Mobile marketing is relatively new for most marketers, yet it’s one of the most important channels with substantial upside: There are 3.65 billion unique global mobile users, according to MarketingLand.com and tablet devices have the highest add-to-cart rates on e-commerce websites (8.58%).

If you’re not optimized for mobile yet, it’s probably because you’re dealing with a handful of pain points. While some are more arduous to overcome, some can be tackled relatively easily. Here are three to focus on first, as you dive into the world of mobile marketing.

1. How do I get the attention of millennials?

There’s no doubt about it: millennials prefer mobile. But we know something else about millennials: they have a short attention span and have grown up with instant gratification at their fingertips.

The best way to target these 20-somethings is to deliver fast, relevant content directly to their smartphones. How do you do this? Optimize your website for mobile—a slow, messy or difficult-to-navigate site will send them running in the direction of your competitors. I know I’ll personally leave (and distrust) a website if it doesn’t look modern or up-to-date.

After optimizing the look and experience of your website, it’s time to think about making buying as easy as possible. For example, you can create an easy payment gateway through Paypal or Google Wallet; providing a service that allows a customer to “purchase at the click of a button” is a great way to increase sales and appeal to a younger demographic.

Lastly, who texts more than millennials? No one. Mobile programs are the most effective way to consistently reach and engage with millennials. Text-messaging applications are the most utilized smartphone applications, period. It’s imperative that you join the conversation!

2. How do I track my efforts?

This is one of the greatest pain points for mobile marketers, and you’re likely struggling with something similar yourself. The first step in tracking your efforts is to decide what the most important data points are for your mobile efforts—they may be different than what is laid out in your traditional marketing plan.

For example, you’ll want to track device carrier, device type/brand, and timestamp. In addition, the right data points, consider context, suggests Hollis Thomases, President and CEO of Web Ad.vantage. She suggests consider context points such as:

Location: Bluetooth, WiFi, Geo-coordinates
Proximity: Call to action, speed, dwell times
Device: Manufacturer, operating system, browser used

With your insights dialed in, you can feel confident testing various types of content and strategies on mobile.

You can access much of this data in Google Analytics, especially if you make sure all click points are followed with a tracking code specific to mobile. Cookies are handled and tracked the same as they are on desktop, with all browsers treating first and third party cookies differently.

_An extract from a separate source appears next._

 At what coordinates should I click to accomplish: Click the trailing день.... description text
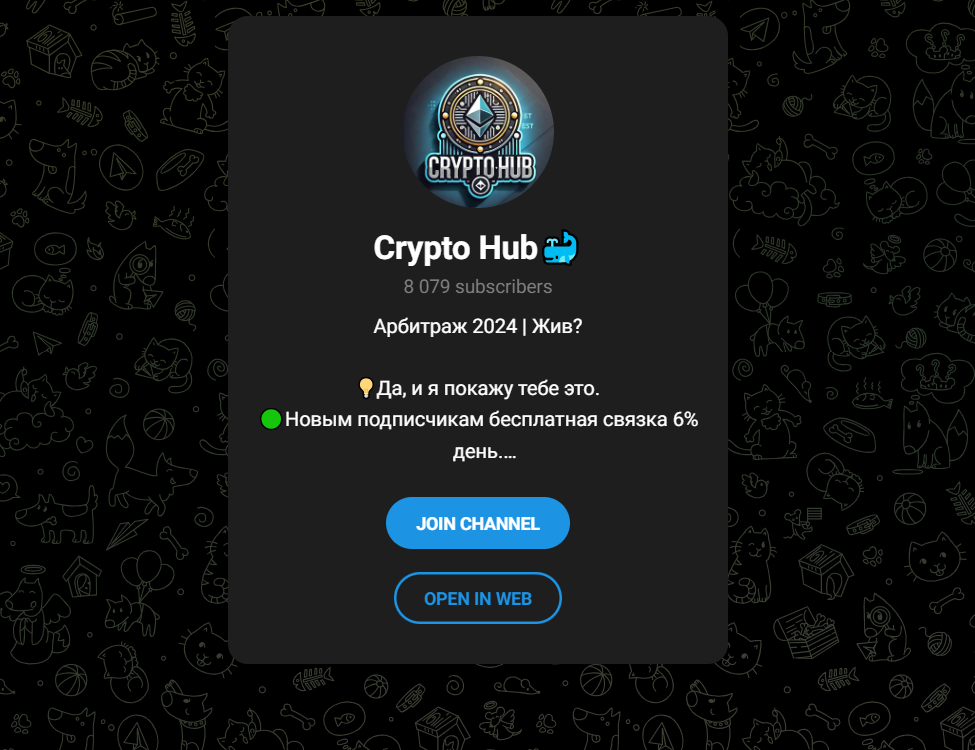[484, 451]
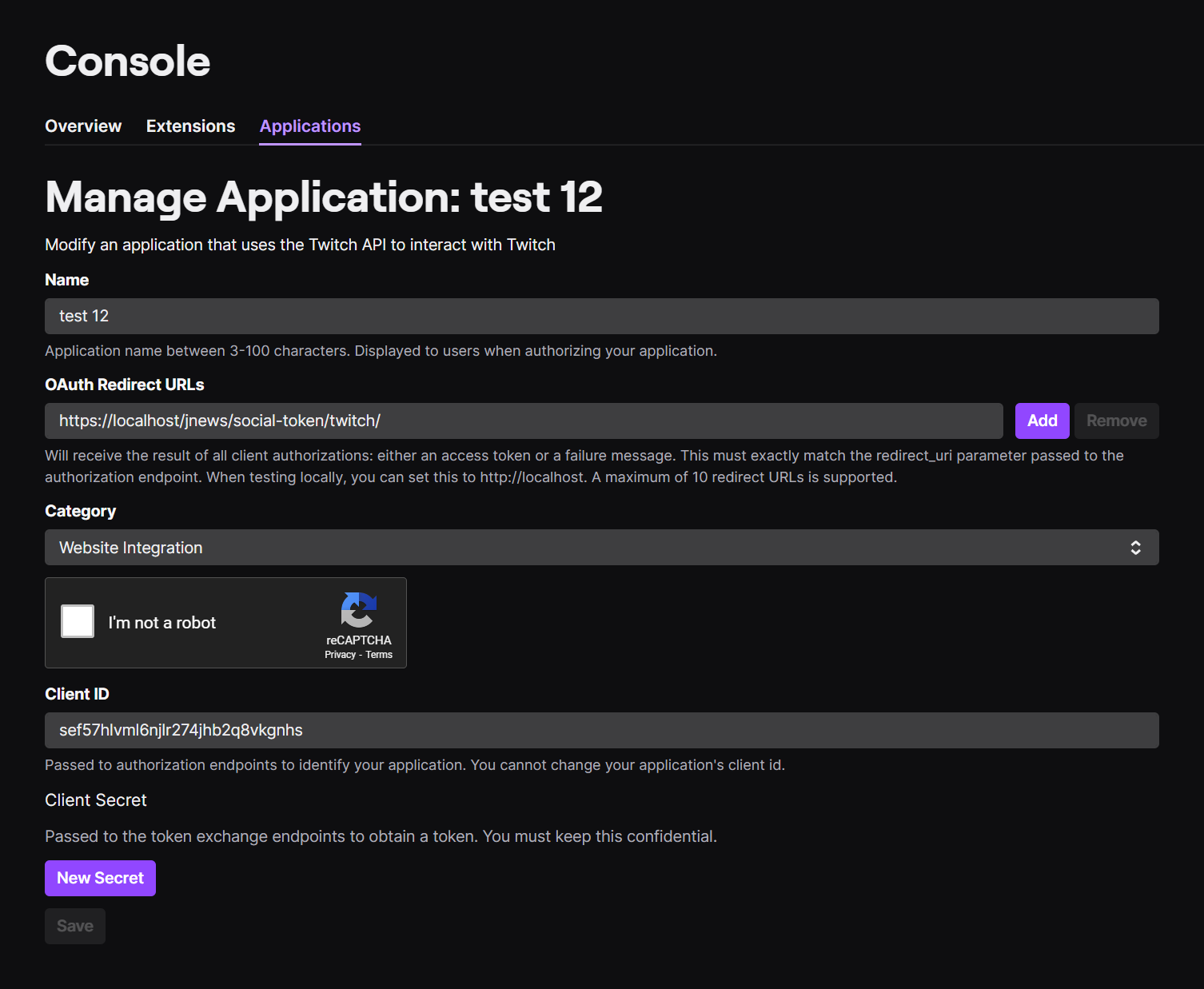Open the Overview tab

pyautogui.click(x=83, y=126)
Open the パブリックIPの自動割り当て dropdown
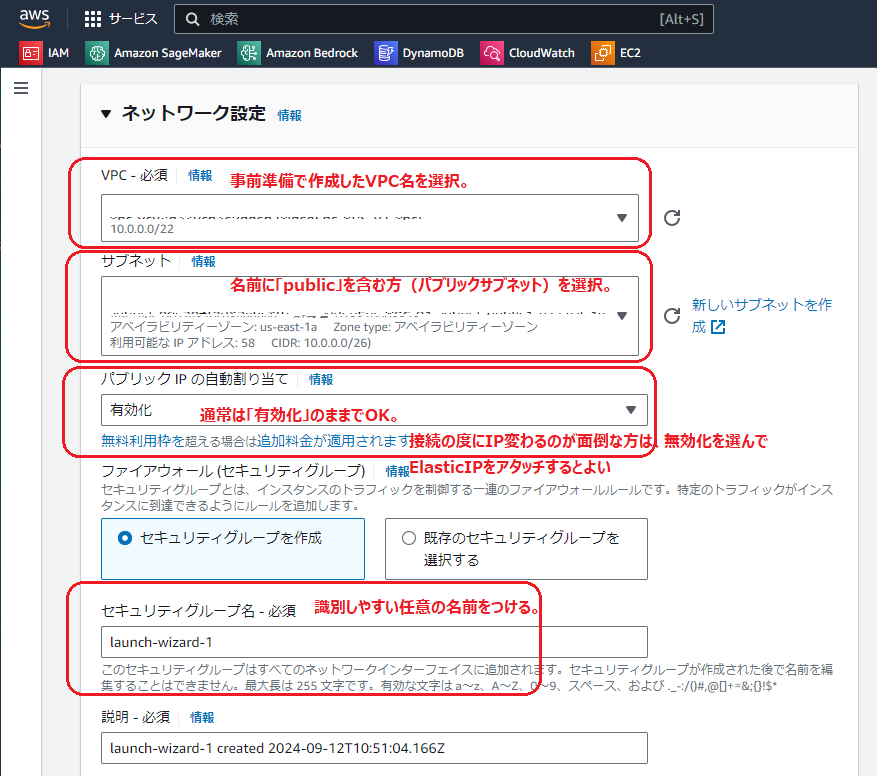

3. Do I need to create a mobile app?

The answer: that depends. For those in retail, the answer is probably not, at least according to a UK study. This study found that only 11 percent of consumers have downloaded their favorite store’s app, and if they do, almost 60 percent of those users become inactive within the first 30 days.

In short: retail-focused mobile apps just aren’t working. Most consumers are ditching apps in favor of the search bar so it’s better to focus on a fully optimized mobile website rather than creating an app that won’t be used.

However, many businesses create apps for branding purposes only, as they’ve become much easier to create quickly and affordably. Small businesses like golf courses, gyms, hotels and restaurants are on the rise in terms of app development, according to a study by BiznessAPPS.

As the shift to mobile continues to reshape the way we consume content and interact, companies must be willing to adapt their marketing strategy accordingly—or else risk getting lost among competitors.

Jessica Thiefels has been writing for more than ten years and is currently a lifestyle blogger and the editor of Whooo’s Reading and Carpe Daily. She is also the owner of her own small fitness business, Honest Body Fitness, and is using her experience from writing, editing and marketing to become a successful entrepreneur. Follow her on Twitter @Jlsander07.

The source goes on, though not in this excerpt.